= YOUR GOAL =
Copy, without any alteration, the portion of the listing below that opens with its first line and closes with the line containing "click(373, 437)", both of those lines included.

= DATA IN THIS EXERCISE =
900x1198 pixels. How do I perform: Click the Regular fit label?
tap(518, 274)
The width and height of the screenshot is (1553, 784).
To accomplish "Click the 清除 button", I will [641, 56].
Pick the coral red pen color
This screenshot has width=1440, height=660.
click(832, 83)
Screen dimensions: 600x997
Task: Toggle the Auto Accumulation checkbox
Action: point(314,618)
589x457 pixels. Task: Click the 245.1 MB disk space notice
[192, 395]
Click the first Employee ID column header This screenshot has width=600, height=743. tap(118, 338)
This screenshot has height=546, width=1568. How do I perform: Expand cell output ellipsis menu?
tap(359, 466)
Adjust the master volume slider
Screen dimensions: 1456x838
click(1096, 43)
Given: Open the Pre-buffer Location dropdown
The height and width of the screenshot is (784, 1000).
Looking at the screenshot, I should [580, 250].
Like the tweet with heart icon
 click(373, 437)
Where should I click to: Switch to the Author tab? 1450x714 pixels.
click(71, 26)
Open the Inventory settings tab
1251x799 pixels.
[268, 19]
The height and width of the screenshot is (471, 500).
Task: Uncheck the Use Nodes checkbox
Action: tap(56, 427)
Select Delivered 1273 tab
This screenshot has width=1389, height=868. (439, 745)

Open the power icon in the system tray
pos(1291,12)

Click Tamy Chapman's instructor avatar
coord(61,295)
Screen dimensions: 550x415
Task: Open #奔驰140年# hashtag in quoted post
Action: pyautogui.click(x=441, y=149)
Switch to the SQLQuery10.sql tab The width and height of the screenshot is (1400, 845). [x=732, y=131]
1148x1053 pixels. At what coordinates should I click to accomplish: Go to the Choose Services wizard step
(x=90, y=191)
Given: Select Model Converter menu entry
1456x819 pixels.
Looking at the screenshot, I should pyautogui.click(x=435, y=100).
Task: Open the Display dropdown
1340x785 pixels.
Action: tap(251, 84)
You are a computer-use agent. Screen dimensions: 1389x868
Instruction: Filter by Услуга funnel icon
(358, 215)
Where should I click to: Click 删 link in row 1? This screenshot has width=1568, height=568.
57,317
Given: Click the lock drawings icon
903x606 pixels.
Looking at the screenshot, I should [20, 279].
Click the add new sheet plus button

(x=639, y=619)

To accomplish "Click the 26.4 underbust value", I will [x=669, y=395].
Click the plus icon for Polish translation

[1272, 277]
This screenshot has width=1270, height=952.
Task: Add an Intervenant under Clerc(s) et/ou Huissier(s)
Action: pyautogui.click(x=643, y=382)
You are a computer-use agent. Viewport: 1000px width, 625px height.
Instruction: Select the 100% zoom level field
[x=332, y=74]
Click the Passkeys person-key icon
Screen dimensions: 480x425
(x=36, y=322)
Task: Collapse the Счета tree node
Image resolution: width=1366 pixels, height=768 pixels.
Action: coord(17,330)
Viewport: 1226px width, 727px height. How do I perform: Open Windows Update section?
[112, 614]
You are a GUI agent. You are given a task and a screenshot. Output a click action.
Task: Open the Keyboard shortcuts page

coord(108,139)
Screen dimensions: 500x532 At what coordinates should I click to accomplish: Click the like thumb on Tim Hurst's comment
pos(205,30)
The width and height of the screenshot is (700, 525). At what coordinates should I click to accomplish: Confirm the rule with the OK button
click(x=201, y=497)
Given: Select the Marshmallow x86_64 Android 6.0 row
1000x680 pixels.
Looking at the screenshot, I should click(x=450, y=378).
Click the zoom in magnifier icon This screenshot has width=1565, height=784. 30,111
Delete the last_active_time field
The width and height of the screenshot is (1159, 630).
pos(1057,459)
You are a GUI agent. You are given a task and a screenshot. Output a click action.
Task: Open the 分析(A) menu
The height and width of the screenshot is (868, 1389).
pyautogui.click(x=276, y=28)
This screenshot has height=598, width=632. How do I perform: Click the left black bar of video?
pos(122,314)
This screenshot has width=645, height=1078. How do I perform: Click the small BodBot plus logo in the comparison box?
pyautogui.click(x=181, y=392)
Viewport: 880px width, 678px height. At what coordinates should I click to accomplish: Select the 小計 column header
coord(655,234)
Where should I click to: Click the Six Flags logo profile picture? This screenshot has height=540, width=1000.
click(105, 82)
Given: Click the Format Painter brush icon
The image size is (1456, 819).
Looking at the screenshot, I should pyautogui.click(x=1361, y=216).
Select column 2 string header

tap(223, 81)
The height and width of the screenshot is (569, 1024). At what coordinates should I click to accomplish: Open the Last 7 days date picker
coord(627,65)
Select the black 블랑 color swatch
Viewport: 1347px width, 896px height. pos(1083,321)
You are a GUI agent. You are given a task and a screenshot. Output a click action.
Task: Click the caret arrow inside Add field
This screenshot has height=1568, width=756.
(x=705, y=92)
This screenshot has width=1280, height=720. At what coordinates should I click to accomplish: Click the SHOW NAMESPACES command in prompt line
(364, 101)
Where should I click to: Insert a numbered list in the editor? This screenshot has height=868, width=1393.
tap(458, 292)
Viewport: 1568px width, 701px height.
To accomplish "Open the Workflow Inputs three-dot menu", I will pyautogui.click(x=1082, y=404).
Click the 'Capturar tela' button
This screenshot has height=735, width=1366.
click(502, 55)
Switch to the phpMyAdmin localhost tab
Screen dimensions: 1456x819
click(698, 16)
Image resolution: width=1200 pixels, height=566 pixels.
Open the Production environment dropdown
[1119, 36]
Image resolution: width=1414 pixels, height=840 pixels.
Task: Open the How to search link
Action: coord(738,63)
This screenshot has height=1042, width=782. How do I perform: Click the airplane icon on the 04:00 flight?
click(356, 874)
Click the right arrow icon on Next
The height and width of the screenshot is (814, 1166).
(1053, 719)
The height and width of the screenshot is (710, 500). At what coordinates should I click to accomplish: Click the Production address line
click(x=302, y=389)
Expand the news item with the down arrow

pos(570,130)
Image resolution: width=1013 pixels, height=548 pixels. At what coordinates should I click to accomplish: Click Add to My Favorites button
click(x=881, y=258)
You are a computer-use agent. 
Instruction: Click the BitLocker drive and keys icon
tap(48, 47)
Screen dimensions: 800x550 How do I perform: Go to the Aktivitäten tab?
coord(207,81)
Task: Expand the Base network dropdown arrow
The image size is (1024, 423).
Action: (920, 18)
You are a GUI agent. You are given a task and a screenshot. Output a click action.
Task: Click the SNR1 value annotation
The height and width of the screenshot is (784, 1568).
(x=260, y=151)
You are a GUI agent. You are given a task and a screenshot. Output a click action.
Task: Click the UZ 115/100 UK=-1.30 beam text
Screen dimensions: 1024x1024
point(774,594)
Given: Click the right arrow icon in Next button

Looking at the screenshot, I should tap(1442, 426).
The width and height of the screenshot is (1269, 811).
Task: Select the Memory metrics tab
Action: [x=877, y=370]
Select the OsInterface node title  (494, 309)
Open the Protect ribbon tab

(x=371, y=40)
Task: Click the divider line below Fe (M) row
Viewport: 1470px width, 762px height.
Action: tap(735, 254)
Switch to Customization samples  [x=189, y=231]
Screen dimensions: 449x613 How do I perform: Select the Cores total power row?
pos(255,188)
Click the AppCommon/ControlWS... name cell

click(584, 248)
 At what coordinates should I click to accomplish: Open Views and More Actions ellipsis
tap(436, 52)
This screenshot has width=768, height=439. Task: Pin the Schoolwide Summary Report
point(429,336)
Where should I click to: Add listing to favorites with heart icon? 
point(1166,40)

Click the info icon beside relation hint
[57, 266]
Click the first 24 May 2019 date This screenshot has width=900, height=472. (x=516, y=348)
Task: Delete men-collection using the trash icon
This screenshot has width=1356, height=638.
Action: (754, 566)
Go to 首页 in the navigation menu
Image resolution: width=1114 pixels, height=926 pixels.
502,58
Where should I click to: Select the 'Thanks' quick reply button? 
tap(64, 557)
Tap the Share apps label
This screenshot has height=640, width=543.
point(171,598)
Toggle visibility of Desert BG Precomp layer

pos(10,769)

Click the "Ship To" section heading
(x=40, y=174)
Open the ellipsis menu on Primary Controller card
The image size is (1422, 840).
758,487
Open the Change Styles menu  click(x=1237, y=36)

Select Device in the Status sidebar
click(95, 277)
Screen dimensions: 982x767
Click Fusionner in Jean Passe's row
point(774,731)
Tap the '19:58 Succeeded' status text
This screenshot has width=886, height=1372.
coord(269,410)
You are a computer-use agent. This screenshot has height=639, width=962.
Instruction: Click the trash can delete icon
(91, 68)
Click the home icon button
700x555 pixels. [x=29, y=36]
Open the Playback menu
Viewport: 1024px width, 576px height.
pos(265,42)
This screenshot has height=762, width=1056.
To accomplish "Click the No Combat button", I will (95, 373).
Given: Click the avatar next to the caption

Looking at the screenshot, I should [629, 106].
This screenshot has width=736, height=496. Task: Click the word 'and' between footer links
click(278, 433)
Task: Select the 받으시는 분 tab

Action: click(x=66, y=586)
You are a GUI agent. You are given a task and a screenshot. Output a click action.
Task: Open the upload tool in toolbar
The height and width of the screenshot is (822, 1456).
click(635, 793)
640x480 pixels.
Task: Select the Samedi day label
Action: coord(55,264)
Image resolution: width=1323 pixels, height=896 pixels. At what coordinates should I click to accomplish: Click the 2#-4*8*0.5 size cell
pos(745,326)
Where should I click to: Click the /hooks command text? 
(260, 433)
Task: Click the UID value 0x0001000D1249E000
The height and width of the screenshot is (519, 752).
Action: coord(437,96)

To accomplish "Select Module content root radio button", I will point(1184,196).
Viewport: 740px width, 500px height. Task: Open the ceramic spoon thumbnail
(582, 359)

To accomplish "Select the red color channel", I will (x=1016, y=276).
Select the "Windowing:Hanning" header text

= ANSWER TO THIS EXERCISE =
900x1198 pixels. How do I perform: Click the Regular fit label?
tap(518, 274)
The width and height of the screenshot is (1553, 784).
To accomplish "Click the 清除 button", I will [641, 56].
Pick the coral red pen color
This screenshot has width=1440, height=660.
click(832, 83)
Screen dimensions: 600x997
Task: Toggle the Auto Accumulation checkbox
Action: point(314,618)
589x457 pixels. Task: Click the 245.1 MB disk space notice
[192, 395]
Click the first Employee ID column header This screenshot has width=600, height=743. tap(118, 338)
This screenshot has height=546, width=1568. How do I perform: Expand cell output ellipsis menu?
tap(359, 466)
Adjust the master volume slider
Screen dimensions: 1456x838
click(1096, 43)
Given: Open the Pre-buffer Location dropdown
The height and width of the screenshot is (784, 1000).
Looking at the screenshot, I should [580, 250].
Like the tweet with heart icon
 click(373, 437)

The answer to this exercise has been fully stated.